Anna Gressel: I know, reunited at last, Katherine.

Katherine Forrest: Anna Gressel. Here she is back from wherever she's been.

Anna Gressel: Mm-hmm. I know.

Katherine Forrest: An undisclosed location.

Anna Gressel: I know. We're both back from our exciting secret travels. They're not so secret. For mine, they're like splashed all over social media, but it's super nice to be back together and talking about really an interesting topic today.

Katherine Forrest: Very, very interesting time right now in the world of technical developments. And in fact, there was one that occurred just before this episode. So we'll be talking a little bit about that but, we've been talking for a while on this podcast about changes on the horizon for how we interact with AI and what AI can do for us. And in some of our prior podcasts, we've talked about whether or not AI thinks. We've also talked about the concept of chain-of-thought and how that can actually improve the reasoning abilities of AI. We've talked about AI agents and which actions can be taken autonomously on a user's behalf. And we're going to combine some of those things today.

Anna Gressel: Yeah, I think some of that horizon scanning is actually what we love doing the most, partially why we indulge ourselves with it on the podcast, because we both really, really enjoy it. And so today we'll be talking about some recent developments from, as Katherine mentioned, Anthropic, but also OpenAI, DeepMind, DeepSeek around…

Katherine Forrest: I hadn't actually mentioned, oh did I mention the Anthropic one?

Anna Gressel: You did mention it briefly.

Katherine Forrest: I said there was a tech development.

Anna Gressel: Oh, did you not mention it was Anthropic? Well, spoiler, spoiler.

Katherine Forrest: Okay, go for it.

Anna Gressel: Yeah, spoiler, it was Anthropic, I think, just today. We haven't even had a chance to dig into what they've done today. This is how fast everything moves. You know, we're recording one minute and there's a development like five minutes before we get on and it's hard to have time. But we're going to be talking a little bit about these end-to-end reasoning models that have been released over the past months, and several of the top AI labs have started releasing AI agents. We've talked about that. Katherine, why don't we dig in a little bit into these end-to-end reasoning kind of chain-of-thought research models.

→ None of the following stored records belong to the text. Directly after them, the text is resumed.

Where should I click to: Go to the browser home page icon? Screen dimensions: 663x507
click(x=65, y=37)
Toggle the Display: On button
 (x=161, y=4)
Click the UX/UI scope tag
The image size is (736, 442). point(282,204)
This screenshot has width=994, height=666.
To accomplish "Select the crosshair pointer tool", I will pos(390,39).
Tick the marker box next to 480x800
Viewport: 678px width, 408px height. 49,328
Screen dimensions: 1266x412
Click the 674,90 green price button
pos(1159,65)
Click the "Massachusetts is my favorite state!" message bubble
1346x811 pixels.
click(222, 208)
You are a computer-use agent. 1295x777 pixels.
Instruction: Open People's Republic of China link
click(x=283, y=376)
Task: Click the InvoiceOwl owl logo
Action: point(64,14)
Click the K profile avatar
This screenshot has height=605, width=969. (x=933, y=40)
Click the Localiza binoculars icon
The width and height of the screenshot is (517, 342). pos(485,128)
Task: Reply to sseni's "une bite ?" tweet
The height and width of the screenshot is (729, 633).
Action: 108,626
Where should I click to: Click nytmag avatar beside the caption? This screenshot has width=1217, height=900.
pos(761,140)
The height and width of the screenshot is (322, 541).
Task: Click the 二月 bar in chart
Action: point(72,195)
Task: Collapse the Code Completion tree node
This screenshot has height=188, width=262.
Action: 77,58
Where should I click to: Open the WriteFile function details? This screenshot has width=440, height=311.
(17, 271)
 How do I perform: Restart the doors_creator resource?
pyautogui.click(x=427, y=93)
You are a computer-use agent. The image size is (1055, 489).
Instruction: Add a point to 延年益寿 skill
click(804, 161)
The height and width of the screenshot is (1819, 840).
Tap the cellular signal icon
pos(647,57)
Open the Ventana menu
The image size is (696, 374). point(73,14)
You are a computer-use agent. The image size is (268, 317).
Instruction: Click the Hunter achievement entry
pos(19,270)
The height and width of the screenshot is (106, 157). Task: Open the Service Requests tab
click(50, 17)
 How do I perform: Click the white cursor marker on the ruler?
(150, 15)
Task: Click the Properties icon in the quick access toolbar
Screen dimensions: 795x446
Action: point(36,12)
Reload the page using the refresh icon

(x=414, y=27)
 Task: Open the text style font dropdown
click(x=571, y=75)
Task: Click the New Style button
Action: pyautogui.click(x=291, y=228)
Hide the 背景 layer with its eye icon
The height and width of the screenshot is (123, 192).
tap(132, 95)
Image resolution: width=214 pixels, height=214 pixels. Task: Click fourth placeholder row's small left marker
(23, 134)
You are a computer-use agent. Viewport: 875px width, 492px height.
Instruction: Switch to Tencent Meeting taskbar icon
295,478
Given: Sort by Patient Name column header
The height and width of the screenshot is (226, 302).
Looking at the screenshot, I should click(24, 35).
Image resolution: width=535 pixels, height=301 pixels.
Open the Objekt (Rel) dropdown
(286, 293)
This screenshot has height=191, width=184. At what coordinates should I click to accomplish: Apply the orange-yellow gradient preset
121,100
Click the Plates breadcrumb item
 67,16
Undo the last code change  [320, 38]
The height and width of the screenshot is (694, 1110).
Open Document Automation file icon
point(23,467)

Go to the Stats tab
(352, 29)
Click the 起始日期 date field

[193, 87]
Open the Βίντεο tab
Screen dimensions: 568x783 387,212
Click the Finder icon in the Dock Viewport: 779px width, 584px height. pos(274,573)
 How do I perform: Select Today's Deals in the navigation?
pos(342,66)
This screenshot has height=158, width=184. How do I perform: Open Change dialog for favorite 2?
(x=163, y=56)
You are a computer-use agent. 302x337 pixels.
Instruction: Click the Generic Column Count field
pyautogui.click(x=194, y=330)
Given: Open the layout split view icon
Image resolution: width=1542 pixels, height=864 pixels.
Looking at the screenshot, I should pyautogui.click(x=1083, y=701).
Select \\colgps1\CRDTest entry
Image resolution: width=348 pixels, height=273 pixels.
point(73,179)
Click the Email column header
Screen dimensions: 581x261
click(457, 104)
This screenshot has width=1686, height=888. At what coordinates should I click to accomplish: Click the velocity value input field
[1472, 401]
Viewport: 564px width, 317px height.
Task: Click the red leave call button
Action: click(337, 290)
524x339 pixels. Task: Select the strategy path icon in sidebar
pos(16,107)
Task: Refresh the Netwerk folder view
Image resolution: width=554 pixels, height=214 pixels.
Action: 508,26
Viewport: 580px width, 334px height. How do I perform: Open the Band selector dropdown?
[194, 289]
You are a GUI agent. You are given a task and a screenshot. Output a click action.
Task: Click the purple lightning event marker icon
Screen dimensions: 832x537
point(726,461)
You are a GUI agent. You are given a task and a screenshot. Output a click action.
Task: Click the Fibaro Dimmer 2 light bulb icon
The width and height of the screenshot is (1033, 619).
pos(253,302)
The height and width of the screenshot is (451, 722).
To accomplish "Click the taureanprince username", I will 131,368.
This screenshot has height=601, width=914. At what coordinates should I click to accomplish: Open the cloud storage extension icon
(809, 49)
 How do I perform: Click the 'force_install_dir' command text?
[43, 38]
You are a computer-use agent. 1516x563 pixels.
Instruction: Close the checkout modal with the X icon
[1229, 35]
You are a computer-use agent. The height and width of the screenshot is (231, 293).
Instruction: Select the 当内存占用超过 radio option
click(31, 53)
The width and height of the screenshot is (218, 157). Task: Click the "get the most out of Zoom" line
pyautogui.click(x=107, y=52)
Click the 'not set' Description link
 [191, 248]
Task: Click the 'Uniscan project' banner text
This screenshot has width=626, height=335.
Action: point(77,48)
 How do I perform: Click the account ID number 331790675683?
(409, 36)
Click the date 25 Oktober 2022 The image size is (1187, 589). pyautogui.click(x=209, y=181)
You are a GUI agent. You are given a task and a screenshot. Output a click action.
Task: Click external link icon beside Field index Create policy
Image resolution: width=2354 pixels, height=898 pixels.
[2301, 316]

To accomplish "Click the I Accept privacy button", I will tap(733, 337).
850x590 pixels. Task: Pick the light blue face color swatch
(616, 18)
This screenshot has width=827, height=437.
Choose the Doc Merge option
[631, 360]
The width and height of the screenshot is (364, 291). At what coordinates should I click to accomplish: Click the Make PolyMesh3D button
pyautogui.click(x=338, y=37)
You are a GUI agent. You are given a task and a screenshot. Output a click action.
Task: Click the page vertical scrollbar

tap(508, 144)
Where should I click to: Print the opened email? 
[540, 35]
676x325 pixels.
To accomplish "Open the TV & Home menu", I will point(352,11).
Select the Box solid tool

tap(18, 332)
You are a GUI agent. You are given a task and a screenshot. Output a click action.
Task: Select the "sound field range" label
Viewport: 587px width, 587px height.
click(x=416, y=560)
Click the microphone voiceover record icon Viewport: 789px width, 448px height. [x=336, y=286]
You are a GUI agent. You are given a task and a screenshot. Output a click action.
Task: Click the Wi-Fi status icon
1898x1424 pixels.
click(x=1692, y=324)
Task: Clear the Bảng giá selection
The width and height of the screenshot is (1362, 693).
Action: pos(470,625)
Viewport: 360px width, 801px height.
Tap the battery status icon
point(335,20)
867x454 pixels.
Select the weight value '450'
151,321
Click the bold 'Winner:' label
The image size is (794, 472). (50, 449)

Katherine Forrest: Yeah, and so we've got one now by OpenAI, DeepMind and DeepSeek. And then of course, the one that you spilled the beans about just before we went on air for this, Anthropic has now released its own reasoning model. For many observers, it may have appeared that these two fairly novel capabilities of both reasoning and action-taking, the reasoning, chain-of-thought, action-taking, agentic, were developing in their own sort of channels, right? And in their own ways. But common sense tells us, and just the velocity of change tells us, that things in this AI world tend to come together. And that when you put reasoning together with action, and you think about reasoning as an extension of action or action as allowing for additional reasoning, they come together. So AI researchers have been putting them together and they have taken these two separate computer science problems, if you were, and they have now really worked on different ways to put end-to-end reasoning together with agentic AI capabilities for autonomous reasoning.

Anna Gressel: Yeah, that's exactly right. I mean, we saw research that was really focused on reasoning about how to teach a model to improve its chain of thought. We've talked about this before, but that concept is basically the scratch pad. I mean, it's a literal scratch pad the model uses to take notes on to help reach an answer and then scaling and improving that method. And that work had seemed kind of separate first from agentic AI research, which focused on how to architect an agent to do stuff you wanted it to do by simulating planning and memory, multimodal understanding and tool use, all of which are incredibly important for agentic development.

Katherine Forrest: That's not to say that these two fields of end-to-end reasoning and agentic capabilities were really islands unto themselves. But it does mean that they presented distinct challenges to the AI research community.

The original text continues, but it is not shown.